» Aim of the exercise
Return every line of the data below word for word, but omit the pictures.

» Entries on finding words and elements
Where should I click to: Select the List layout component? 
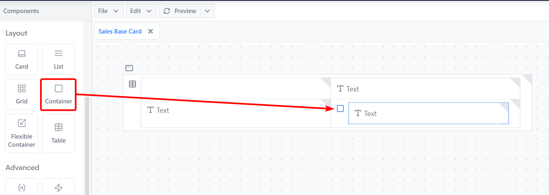tap(59, 59)
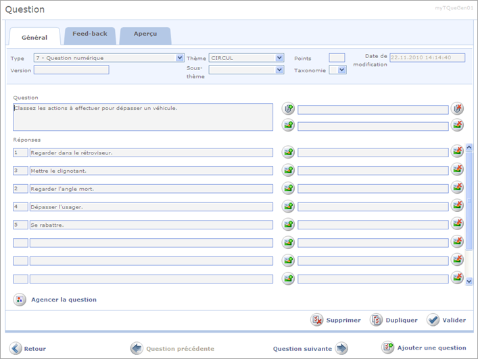The width and height of the screenshot is (478, 359).
Task: Open the Type dropdown list
Action: [x=180, y=58]
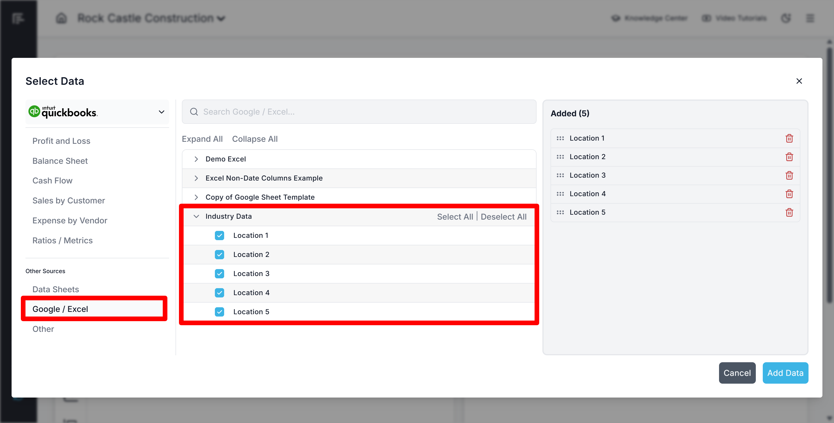834x423 pixels.
Task: Click Deselect All for Industry Data
Action: click(503, 217)
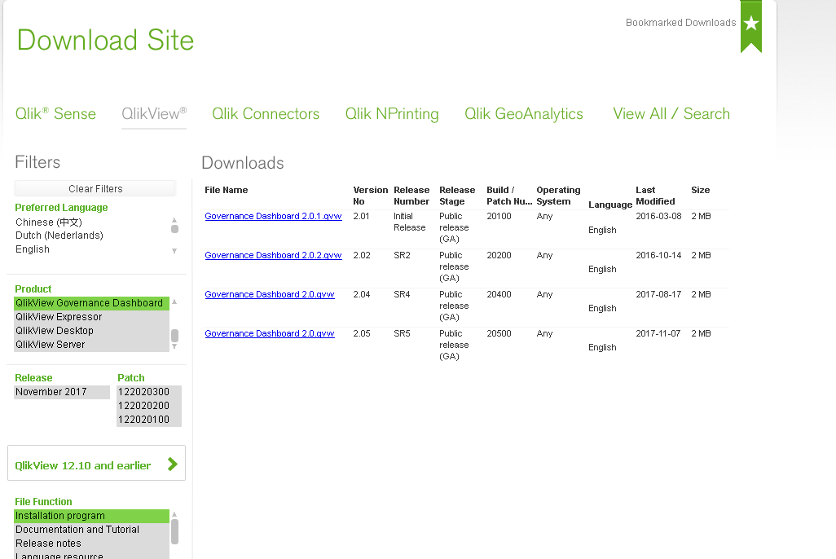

» Task response
Where should I click to: Select the List layout component? 
tap(59, 59)
The width and height of the screenshot is (478, 359).
Task: Open the Type dropdown list
Action: [x=180, y=58]
834x423 pixels.
Task: Click Deselect All for Industry Data
Action: click(503, 217)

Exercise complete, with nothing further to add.